Let \({\Omega }_{n} = \mathbb {R}^{n}\), μn be Gaussian measure \(\mathcal {N}(0, I_{n})\), Gn be the group of shifts on the elements of \(\mathbb {R}^{n}\), \(n \in \mathbb {N}\). It is known, (see [8]), that the ultraproduct \(\mu _{{\mathcal{U}}}\) is quasi-invariant with respect to action on the group \(G = \{x=(x_{n})_{{\mathcal{U}}} : \sup _{n} \| x_{n} \|_{\ell _{2} } < \infty \}\).

Put \(\mathcal {A}_{n} = L^{\infty }({\Omega }_{n}, \mu _{n})\), \(\varphi _{n} (f_{n}) = {\int \limits } f_{n} (x) d \mu _{n}\). It is clear that the state φn on the algebra \(\mathcal {A}_{n}\) is normal and faithful. We will consider the action τn of the group Gn on the algebra \(\mathcal {A}_{n}\) as above. It is obvious that the action τn is non-singular and free with respect to the state φn.

Now we will show that the measure \(\mu _{{\mathcal{U}}}\) isn’t ergodic with respect to action \(\tau _{{\mathcal{U}}}\) of the group G. It is shown, [8], that for any element xG we have \(\mu _{{\mathcal{U}}} (B {\Delta } (B - x )) = 0\), where \(B = (B_{n} )_{{\mathcal{U}}}\), Bn is the ball on the Ωn of the radius \(\sqrt {n}\) and with the center at zero, AΔB is the symmetric difference of sets A and B. It is clear that measure \(\mu _{{\mathcal{U}}}(B) = 1/2\). Therefore the \(\mu _{{\mathcal{U}}}\) is not ergodic.
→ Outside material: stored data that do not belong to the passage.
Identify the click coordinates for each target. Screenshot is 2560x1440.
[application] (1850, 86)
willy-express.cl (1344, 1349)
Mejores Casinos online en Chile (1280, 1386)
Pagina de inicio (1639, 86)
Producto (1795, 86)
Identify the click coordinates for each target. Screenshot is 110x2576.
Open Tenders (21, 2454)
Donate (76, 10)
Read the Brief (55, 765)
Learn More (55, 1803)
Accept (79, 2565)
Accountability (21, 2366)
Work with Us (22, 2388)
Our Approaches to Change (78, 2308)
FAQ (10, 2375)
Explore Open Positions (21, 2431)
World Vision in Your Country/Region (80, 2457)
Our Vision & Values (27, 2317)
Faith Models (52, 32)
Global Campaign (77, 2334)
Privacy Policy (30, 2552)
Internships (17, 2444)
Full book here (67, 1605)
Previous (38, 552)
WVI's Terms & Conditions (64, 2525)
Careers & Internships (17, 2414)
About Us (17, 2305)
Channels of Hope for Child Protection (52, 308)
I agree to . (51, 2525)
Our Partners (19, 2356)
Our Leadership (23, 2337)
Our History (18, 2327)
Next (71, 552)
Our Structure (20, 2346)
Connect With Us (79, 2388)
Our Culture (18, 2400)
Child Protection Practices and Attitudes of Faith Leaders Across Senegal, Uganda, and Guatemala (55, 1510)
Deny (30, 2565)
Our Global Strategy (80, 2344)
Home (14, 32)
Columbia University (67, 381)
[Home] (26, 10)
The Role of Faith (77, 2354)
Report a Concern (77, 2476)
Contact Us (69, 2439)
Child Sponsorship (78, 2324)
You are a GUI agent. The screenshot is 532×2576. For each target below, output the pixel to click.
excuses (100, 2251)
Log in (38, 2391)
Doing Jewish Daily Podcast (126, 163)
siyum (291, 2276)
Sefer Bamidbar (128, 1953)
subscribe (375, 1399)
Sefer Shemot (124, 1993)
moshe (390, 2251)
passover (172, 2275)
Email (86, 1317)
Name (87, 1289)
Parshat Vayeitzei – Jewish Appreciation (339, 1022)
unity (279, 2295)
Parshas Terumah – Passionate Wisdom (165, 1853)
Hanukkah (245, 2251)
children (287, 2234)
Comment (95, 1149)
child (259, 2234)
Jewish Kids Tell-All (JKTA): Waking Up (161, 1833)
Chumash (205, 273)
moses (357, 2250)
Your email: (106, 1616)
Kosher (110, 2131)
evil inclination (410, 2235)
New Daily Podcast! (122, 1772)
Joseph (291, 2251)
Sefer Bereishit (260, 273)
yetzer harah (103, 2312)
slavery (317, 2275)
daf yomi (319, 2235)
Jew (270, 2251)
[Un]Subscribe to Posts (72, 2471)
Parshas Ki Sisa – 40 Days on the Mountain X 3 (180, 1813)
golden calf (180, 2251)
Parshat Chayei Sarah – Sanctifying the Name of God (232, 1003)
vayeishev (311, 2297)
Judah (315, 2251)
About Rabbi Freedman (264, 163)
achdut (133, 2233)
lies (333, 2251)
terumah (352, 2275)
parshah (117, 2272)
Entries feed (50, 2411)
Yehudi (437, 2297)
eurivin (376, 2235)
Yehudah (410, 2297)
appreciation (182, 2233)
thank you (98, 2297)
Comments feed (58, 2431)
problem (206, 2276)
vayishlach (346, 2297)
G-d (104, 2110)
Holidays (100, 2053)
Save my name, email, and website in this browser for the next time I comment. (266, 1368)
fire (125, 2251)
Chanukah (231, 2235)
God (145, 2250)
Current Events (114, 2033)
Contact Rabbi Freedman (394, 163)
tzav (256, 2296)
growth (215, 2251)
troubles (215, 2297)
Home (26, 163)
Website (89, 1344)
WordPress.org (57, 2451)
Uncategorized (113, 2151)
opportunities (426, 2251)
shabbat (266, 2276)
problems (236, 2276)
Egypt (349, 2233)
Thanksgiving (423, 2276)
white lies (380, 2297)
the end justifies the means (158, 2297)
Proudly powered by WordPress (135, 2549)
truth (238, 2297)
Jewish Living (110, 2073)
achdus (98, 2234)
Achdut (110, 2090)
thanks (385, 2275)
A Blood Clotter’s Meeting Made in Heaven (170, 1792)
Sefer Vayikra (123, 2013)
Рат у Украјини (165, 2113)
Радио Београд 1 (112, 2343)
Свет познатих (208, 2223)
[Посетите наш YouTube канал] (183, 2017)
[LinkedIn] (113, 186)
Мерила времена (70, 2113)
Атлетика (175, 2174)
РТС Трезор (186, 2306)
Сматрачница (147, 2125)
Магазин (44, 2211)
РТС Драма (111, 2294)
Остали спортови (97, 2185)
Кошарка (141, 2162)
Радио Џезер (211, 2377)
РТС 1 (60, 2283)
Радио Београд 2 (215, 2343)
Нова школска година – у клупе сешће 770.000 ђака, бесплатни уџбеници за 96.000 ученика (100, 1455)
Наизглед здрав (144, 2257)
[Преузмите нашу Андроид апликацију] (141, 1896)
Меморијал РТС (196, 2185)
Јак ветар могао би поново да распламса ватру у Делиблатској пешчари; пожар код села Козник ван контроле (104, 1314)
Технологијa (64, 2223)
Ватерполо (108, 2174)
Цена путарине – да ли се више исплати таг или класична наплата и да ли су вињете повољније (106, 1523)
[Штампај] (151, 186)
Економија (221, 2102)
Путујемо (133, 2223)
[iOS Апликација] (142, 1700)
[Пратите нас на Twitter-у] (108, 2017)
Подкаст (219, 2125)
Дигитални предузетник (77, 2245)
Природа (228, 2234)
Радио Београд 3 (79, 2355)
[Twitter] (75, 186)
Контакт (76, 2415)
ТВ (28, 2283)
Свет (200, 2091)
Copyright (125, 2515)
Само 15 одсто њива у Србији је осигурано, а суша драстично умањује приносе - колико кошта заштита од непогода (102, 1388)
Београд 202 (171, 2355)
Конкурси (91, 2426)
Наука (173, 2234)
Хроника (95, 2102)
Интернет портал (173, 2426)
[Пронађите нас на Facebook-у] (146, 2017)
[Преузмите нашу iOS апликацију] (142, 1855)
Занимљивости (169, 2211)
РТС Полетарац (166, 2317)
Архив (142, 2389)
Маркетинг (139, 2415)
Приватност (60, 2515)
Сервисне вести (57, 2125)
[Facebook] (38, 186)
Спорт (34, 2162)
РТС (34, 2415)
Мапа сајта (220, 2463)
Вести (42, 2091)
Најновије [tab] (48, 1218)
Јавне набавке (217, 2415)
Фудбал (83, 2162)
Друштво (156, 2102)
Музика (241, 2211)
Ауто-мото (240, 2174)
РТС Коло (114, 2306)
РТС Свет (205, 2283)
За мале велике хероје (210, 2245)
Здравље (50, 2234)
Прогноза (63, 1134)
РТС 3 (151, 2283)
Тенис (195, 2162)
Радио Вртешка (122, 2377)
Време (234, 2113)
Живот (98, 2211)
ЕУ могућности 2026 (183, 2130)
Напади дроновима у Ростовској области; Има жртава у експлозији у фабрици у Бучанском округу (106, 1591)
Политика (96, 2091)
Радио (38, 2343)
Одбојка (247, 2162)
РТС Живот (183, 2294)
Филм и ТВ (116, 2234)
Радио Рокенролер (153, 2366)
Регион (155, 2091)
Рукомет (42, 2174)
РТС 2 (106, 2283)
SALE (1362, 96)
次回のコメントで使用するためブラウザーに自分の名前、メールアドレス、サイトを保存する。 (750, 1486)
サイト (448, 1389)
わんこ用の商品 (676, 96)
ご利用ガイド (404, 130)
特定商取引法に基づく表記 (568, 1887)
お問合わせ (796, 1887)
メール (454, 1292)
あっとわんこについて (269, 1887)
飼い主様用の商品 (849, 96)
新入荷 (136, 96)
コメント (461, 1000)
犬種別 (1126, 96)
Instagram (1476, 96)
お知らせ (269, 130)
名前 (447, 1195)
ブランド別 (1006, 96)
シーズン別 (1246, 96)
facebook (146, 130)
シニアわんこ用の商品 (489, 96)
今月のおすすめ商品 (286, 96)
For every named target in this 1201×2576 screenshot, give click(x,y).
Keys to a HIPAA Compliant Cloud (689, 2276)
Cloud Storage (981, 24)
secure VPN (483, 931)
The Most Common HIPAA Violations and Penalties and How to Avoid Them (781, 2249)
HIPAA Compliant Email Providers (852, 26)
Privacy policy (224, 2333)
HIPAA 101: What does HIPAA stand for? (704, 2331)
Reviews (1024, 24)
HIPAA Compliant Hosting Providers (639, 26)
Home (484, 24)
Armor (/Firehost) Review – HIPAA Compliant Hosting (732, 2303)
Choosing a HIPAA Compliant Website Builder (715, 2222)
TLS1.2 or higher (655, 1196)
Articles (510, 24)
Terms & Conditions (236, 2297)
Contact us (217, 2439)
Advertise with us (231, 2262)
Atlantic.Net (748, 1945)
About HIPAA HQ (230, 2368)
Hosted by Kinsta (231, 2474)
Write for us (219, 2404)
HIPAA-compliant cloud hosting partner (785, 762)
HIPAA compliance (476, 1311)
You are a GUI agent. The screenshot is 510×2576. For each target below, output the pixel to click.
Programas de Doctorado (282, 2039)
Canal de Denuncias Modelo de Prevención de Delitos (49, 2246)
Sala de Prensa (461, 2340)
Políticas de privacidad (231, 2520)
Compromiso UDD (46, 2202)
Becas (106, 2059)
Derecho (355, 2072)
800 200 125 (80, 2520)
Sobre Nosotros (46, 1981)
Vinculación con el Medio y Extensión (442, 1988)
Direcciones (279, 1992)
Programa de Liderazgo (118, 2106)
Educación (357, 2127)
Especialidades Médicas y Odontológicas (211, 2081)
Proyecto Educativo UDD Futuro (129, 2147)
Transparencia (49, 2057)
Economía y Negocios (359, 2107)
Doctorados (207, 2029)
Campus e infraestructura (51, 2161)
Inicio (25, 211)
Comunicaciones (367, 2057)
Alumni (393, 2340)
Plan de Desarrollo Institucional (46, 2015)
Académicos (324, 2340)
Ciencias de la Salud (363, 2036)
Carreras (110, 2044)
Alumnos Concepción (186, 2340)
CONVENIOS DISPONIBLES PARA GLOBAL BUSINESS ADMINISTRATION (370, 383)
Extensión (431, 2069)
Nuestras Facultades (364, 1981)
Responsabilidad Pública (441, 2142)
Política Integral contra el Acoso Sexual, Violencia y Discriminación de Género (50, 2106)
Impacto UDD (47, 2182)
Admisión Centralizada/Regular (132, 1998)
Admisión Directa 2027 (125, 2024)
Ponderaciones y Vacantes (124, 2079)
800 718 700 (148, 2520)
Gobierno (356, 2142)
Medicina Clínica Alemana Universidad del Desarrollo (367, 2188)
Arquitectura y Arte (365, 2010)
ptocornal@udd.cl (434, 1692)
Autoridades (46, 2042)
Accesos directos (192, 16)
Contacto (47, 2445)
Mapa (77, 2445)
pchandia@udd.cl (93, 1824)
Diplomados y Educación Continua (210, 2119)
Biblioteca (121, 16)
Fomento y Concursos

Further, we will put p = IB. Then τx(p) = p for all xG, at the same time we have \(\varphi _{{\mathcal{U}}} (p) \neq 0\) and \(\varphi _{{\mathcal{U}}} (p) \neq 1\). Therefore the state \(\varphi _{{\mathcal{U}}}\) is not ergodic. Follows from Theorem 4 that the representation associated with the state \(\varphi _{{\mathcal{U}}}\) is not irreducible.